Reputation: 3233
Consider the following dataframe
import pandas as pd
import numpy as np
arr = np.random.random((2, 4))
mdf = pd.DataFrame({'cid': ['c1', 'c2']})
pdf = pd.DataFrame({'doc_id': ['d1', 'd1', 'd2', 'd2'], 'passage_id': ['p1', 'p2', 'p1', 'p2']})
index = pd.MultiIndex.from_frame(mdf.join(pdf, how='cross'))

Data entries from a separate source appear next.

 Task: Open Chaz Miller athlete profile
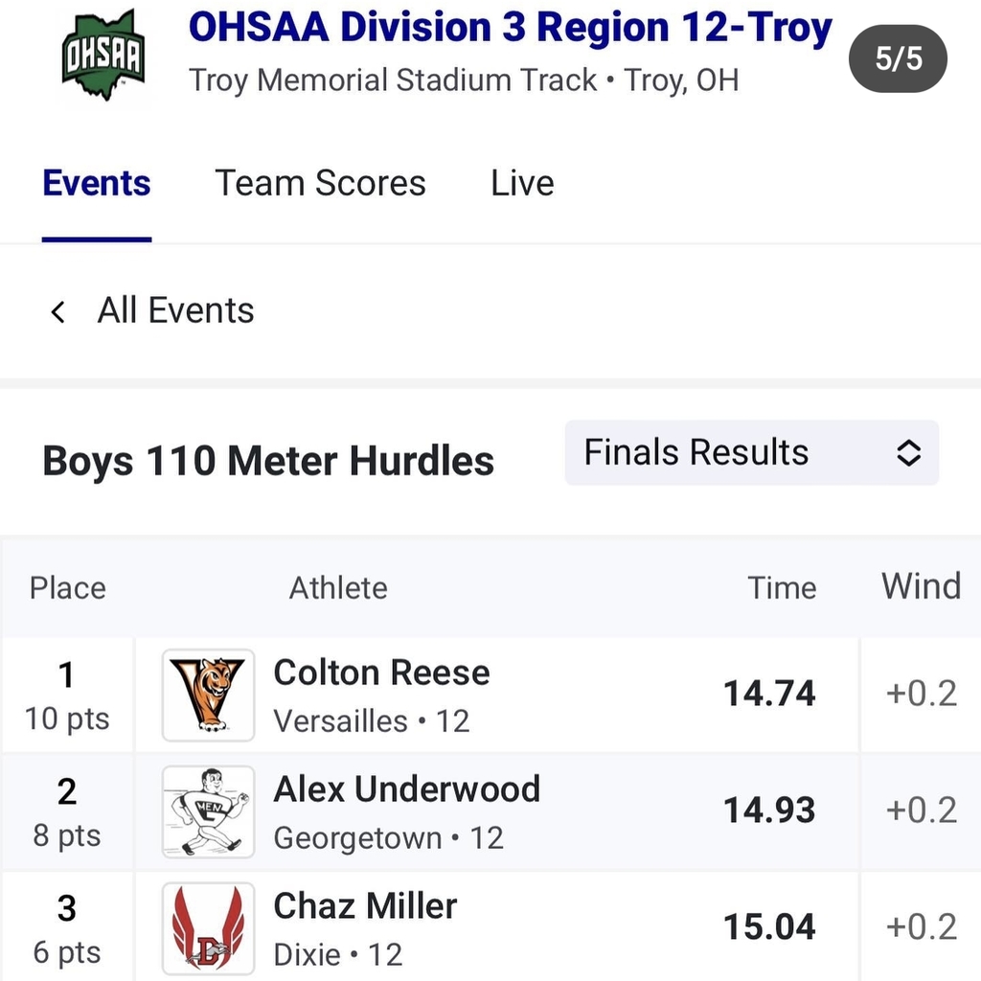(365, 906)
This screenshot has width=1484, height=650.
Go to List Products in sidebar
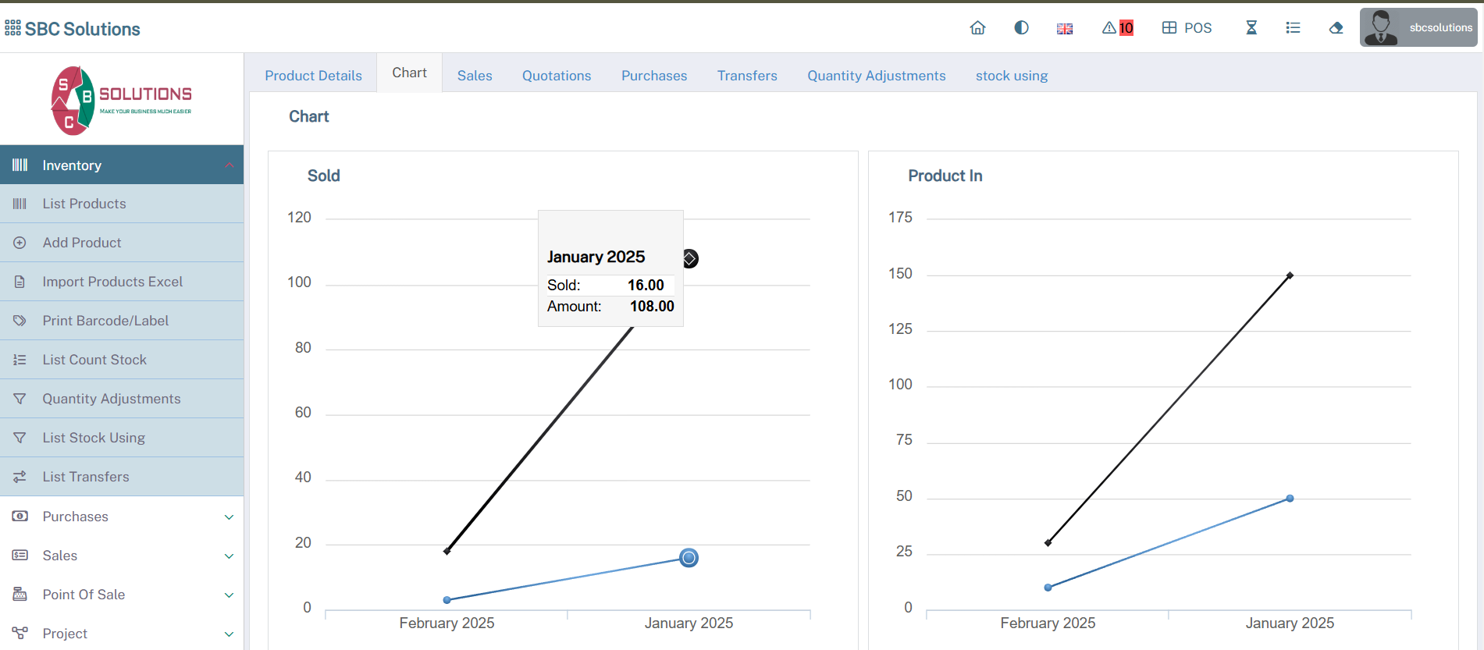pyautogui.click(x=84, y=204)
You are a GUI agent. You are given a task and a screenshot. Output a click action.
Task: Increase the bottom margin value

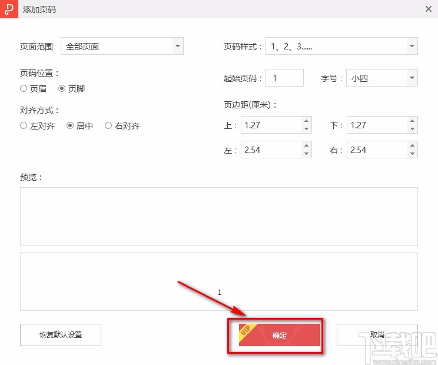(x=412, y=121)
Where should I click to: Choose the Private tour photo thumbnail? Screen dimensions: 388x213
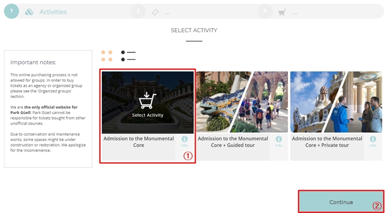click(336, 102)
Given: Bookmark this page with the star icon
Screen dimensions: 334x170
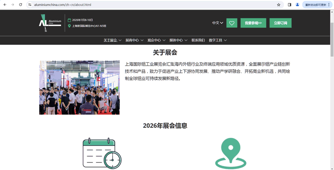Looking at the screenshot, I should (x=278, y=5).
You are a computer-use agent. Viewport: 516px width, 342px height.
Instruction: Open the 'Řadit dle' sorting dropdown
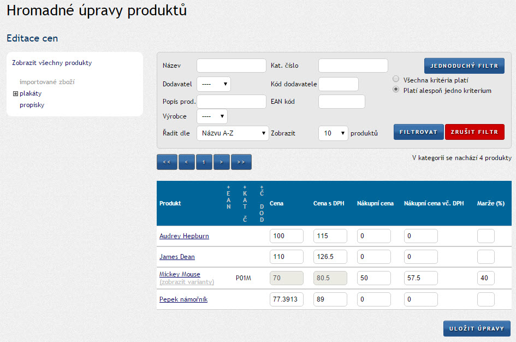point(233,133)
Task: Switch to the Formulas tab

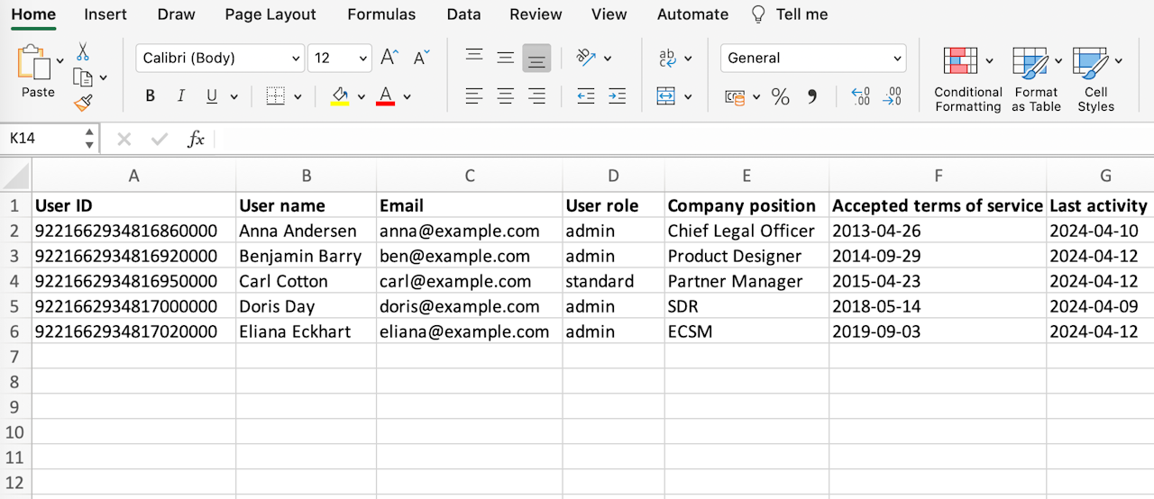Action: pos(381,14)
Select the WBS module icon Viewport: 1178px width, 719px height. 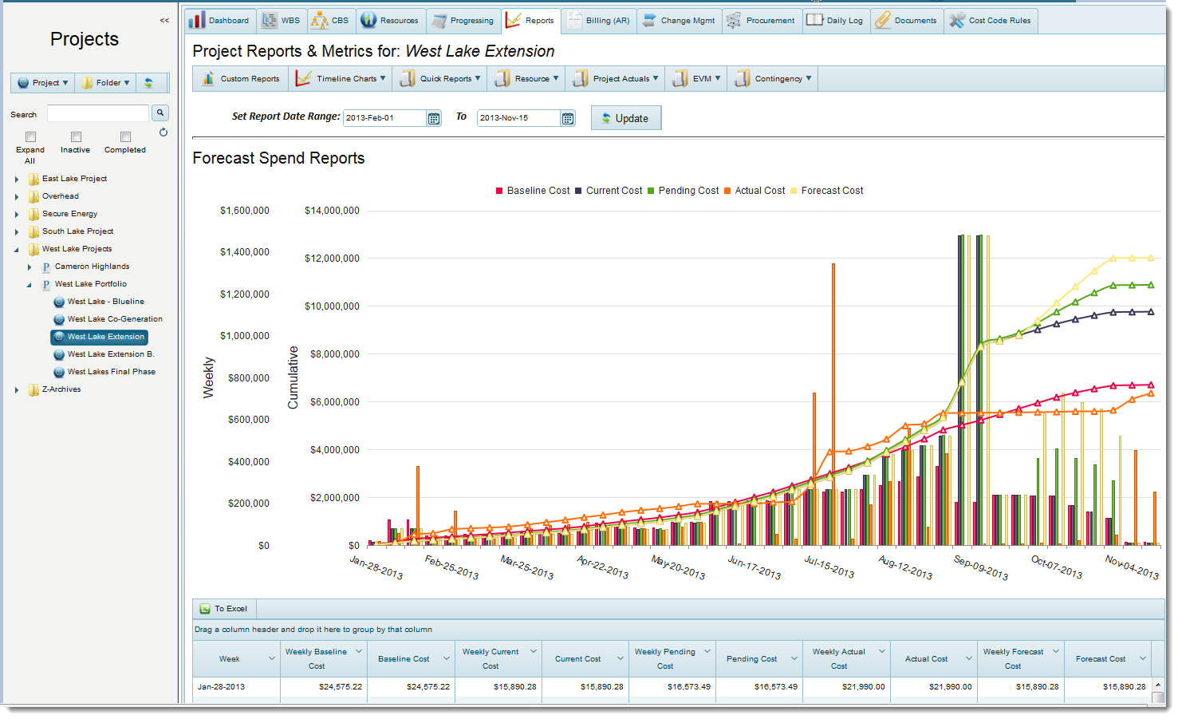click(270, 20)
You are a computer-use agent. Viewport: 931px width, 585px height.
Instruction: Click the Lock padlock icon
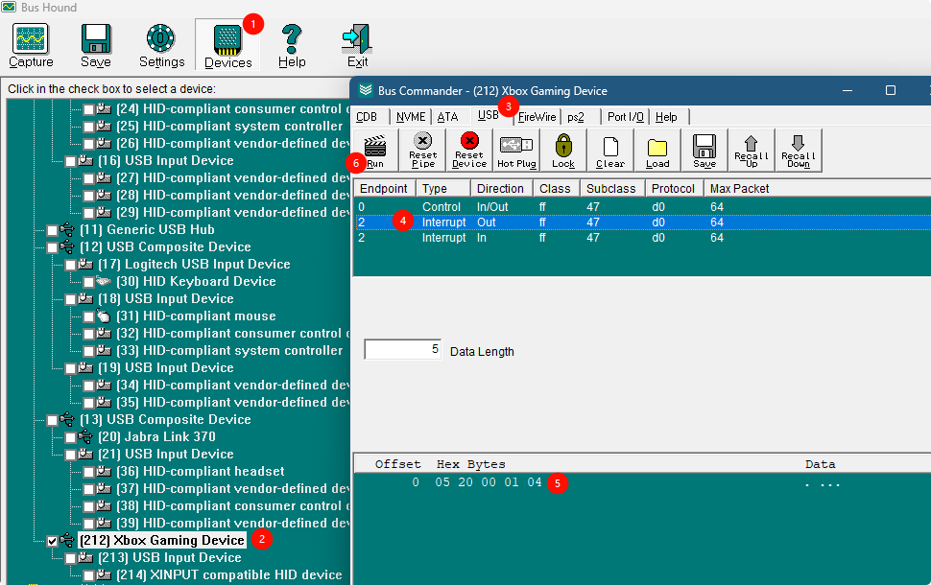tap(562, 145)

df = pd.DataFrame({'score': arr.flatten()}, index=index)
df is
score
cid doc_id passage_id
c1 d1 p1 0.708722
p2 0.975350
d2 p1 0.326029
p2 0.979832
c2 d1 p1 0.147153
p2 0.381807
d2 p1 0.525054
p2 0.245478
Now If i try to index using a list of tuples using only two levels
df.loc[[('c1', 'd1'), ('c2', 'd2')]]
I get the following error:
ValueError: operands could not be broadcast together with shapes (2,2) (3,) (2,2)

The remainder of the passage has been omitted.